Neither of them had any idea they were being watched.

Ugh, so late at night here. I sort of… don't have the stamina to respond to those of my reviewers who I think would need a bit of a response, so I'll just throw out a thank you to each one of you and then quickly respond to h…x, who I think I should personally thank for writing a full-fledged review equipped with critique as well. Thank you, I really appreciate your input, even if I wasn't too sure what you found annoying with my endnotes – I wasn't trying to attack people who disliked my story, really, I don't even see where I might've implied as much. As for the parentheses, while I understand that you may find them irritating, I'm sorry, but I'll have to disagree. The "good old rule" that parentheses make something sound like a report paper doesn't ring true to me. Parentheses are part of my writing style and while I, again, appreciate your critique, I don't think a bit of playing around with a punctuation mark is anything so wrong as to be avoided entirely. I'm just saying – it's my forte. My forte is my own. My style is also my own, and if it breaks a few "good old rules" that just means it's different, not worse, considering we ARE talking about a punctuation mark. Don't get me wrong, of course – like I said, I appreciate the critique, it's just that with this particular part I don't exactly agree.

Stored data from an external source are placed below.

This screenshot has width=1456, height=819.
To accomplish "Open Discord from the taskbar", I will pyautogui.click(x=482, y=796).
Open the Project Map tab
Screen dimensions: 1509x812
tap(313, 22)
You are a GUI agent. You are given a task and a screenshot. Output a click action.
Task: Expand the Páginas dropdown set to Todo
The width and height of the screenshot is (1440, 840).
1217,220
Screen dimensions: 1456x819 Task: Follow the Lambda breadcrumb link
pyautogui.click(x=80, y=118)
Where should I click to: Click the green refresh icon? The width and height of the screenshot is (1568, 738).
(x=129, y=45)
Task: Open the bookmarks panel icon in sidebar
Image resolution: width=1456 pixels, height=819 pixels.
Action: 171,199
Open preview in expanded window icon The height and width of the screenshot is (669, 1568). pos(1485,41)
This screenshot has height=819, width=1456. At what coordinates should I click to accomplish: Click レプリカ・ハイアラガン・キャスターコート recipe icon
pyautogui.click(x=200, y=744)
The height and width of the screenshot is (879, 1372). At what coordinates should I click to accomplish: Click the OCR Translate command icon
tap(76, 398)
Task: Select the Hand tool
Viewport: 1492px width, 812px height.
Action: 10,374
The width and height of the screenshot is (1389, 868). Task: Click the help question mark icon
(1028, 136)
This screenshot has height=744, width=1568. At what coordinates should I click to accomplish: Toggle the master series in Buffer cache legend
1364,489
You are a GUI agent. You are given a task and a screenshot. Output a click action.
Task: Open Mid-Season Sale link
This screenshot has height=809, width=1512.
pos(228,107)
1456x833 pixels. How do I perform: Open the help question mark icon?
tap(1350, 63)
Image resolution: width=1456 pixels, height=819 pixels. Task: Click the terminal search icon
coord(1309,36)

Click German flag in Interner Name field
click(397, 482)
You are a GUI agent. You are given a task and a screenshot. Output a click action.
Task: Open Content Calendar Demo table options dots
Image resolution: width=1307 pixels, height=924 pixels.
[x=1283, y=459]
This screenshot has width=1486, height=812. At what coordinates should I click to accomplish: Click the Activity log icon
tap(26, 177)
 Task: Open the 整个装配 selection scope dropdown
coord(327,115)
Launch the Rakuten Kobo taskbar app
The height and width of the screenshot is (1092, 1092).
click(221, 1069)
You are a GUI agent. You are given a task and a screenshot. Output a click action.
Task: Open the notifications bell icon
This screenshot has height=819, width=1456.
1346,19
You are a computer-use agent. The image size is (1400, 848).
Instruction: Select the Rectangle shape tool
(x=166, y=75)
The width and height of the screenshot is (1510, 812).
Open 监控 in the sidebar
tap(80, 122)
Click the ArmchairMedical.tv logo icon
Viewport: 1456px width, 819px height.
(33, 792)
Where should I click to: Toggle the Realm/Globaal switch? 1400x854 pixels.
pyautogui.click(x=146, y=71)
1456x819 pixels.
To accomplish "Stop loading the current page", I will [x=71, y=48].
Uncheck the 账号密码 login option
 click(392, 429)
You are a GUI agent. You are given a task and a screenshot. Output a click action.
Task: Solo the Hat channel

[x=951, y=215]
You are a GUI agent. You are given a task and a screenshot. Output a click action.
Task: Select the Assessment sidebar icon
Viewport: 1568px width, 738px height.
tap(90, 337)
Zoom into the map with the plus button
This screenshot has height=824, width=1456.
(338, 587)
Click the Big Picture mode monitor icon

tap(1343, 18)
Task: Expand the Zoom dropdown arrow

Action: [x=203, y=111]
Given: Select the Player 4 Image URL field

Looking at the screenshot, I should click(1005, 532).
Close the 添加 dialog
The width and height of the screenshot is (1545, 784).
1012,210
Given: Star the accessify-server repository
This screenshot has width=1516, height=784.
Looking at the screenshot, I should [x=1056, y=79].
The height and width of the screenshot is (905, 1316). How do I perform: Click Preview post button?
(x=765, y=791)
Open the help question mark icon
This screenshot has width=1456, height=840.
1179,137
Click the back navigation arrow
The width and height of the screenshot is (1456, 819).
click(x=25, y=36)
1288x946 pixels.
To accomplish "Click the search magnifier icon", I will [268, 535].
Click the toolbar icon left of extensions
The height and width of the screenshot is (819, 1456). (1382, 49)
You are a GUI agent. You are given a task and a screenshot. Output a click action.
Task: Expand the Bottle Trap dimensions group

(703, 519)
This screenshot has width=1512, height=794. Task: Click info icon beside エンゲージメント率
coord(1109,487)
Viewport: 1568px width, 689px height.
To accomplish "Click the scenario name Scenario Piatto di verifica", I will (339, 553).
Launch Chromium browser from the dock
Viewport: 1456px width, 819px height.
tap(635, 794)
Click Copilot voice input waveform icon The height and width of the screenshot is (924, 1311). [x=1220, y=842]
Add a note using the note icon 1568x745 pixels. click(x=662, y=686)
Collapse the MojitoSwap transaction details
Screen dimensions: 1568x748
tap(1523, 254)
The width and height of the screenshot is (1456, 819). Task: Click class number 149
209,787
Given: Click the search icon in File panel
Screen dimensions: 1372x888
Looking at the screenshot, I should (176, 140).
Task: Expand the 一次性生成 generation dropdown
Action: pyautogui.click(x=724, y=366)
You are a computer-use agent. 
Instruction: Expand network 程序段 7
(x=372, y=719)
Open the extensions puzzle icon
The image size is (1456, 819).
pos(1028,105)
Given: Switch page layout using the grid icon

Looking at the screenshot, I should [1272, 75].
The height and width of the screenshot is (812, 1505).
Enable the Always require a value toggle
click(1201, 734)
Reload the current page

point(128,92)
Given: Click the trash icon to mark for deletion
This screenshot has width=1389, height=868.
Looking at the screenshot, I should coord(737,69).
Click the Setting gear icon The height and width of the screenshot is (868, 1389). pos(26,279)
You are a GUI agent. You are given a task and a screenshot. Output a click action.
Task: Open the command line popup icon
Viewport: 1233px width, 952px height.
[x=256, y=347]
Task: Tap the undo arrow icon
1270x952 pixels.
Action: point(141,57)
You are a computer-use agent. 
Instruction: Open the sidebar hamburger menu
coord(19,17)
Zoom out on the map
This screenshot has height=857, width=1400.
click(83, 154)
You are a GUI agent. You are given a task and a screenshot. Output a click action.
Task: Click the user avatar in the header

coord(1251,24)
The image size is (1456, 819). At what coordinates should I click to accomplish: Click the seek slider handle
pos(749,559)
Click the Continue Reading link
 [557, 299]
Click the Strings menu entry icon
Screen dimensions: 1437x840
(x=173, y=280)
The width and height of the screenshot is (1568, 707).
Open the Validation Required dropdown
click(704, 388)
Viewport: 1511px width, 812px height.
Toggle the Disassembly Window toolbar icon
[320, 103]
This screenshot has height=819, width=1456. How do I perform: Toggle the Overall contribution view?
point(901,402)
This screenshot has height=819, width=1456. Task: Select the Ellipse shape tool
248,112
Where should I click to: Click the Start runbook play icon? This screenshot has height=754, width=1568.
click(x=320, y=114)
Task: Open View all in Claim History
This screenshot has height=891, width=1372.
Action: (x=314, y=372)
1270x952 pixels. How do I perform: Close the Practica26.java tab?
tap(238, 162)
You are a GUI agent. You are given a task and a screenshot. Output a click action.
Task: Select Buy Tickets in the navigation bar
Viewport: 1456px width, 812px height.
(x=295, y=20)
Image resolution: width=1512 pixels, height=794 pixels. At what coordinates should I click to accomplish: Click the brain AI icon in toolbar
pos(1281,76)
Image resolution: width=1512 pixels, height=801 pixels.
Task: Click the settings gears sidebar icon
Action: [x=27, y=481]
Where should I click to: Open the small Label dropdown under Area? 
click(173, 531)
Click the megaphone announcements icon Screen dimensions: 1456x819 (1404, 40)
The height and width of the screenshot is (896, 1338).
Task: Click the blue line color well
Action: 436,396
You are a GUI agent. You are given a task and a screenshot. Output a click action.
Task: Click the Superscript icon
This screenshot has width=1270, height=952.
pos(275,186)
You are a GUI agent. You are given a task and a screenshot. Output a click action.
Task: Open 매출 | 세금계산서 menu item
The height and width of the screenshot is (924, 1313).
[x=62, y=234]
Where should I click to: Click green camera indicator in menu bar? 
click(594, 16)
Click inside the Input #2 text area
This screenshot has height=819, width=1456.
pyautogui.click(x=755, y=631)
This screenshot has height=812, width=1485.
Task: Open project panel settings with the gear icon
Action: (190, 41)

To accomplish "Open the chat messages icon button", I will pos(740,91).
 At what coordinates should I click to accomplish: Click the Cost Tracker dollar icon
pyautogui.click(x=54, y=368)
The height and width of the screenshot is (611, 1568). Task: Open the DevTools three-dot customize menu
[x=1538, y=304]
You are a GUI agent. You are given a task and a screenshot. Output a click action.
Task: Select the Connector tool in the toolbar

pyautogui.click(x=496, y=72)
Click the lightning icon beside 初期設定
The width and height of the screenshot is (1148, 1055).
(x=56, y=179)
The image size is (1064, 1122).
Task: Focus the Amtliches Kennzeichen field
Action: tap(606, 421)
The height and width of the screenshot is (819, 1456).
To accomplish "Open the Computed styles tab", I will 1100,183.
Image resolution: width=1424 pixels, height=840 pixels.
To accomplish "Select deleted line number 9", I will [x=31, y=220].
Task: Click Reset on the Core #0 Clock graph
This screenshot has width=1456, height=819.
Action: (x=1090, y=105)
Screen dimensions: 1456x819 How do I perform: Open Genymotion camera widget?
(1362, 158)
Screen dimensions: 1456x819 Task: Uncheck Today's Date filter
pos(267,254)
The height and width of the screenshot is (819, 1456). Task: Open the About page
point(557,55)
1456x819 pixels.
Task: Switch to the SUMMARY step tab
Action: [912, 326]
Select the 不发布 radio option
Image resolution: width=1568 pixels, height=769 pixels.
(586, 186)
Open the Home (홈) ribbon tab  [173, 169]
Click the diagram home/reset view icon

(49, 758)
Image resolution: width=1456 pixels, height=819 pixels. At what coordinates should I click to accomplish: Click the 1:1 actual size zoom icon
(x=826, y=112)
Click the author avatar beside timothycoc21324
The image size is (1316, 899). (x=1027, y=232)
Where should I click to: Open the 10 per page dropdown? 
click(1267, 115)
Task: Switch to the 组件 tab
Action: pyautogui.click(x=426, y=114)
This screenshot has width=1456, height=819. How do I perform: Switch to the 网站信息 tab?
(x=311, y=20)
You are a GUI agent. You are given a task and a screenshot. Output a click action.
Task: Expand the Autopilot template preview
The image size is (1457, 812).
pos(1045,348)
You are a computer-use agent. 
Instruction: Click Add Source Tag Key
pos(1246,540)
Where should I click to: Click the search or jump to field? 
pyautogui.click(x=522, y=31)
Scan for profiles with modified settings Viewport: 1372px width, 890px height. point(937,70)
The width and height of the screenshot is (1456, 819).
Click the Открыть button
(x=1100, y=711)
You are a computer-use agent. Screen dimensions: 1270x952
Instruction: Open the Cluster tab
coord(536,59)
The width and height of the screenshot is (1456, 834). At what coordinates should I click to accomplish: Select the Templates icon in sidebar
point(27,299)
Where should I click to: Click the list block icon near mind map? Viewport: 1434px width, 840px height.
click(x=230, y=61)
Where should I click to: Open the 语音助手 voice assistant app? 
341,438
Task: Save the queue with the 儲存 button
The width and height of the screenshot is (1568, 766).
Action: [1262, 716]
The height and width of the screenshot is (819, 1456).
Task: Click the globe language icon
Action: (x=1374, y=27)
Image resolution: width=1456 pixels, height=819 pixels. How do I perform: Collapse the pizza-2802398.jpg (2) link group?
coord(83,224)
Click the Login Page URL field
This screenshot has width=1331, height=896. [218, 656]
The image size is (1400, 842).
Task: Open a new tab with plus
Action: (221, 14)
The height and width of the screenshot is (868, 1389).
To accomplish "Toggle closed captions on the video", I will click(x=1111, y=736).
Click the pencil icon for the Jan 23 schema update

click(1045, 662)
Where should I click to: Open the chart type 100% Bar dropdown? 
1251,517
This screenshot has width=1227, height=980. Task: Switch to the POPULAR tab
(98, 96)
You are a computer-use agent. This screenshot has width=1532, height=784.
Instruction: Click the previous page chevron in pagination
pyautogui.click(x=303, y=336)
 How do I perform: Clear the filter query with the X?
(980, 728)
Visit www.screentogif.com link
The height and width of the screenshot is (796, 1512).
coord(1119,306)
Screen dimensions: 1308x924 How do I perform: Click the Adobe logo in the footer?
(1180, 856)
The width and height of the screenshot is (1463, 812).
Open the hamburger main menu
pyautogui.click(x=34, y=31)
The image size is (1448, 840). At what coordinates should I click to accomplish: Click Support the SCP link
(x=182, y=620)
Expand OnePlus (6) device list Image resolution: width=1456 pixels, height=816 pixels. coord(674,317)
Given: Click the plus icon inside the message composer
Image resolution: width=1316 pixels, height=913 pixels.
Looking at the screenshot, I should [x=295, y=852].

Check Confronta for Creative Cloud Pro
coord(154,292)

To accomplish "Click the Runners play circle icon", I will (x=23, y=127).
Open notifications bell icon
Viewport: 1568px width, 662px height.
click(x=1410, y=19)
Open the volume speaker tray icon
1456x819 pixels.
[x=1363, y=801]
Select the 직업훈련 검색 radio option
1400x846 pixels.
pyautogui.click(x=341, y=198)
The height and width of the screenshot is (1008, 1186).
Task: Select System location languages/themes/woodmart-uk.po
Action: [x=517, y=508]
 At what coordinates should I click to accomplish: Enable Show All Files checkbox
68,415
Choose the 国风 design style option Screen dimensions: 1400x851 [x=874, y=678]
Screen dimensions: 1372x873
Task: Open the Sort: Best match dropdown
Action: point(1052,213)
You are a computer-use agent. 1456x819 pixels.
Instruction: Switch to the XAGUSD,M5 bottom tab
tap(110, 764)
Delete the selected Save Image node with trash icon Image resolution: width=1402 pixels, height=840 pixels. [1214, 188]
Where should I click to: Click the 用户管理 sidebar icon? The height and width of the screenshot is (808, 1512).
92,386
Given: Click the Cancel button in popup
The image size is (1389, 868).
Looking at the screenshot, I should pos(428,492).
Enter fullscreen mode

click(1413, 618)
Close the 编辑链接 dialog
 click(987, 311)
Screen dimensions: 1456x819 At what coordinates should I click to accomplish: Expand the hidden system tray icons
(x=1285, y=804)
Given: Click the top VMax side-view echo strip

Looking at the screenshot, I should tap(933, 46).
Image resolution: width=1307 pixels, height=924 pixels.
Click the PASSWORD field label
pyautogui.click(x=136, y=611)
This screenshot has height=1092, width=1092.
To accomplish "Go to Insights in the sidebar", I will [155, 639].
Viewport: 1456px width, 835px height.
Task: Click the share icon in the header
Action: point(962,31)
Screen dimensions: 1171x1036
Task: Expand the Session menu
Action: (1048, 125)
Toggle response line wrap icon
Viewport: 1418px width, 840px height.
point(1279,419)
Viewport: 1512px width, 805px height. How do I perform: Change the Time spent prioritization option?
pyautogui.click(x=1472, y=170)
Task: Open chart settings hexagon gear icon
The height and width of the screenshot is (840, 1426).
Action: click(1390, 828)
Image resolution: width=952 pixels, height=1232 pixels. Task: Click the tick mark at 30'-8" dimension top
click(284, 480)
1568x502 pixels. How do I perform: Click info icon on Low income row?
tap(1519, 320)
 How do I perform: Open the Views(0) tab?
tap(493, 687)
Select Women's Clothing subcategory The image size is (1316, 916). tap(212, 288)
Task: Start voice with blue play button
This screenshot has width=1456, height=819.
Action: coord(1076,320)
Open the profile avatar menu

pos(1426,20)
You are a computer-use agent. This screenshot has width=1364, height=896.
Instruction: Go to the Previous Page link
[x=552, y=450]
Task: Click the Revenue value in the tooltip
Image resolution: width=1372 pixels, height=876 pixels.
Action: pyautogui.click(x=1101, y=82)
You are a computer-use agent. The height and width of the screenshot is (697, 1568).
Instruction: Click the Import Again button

Now that that's done, I'd like to thank you guys for all the favourites and follows and everything you've given this fic! Jesus, guys, I've never gotten as much attention for a fanfic before. I need to write more anime romance, this is a freaking goldmine. Thanks a lot.

one last thing: crap, this chapter is like four hundred words short of what I consider my standard chapter length. Darn. But yeah.

Signing off for tonight, BlazeInfinity.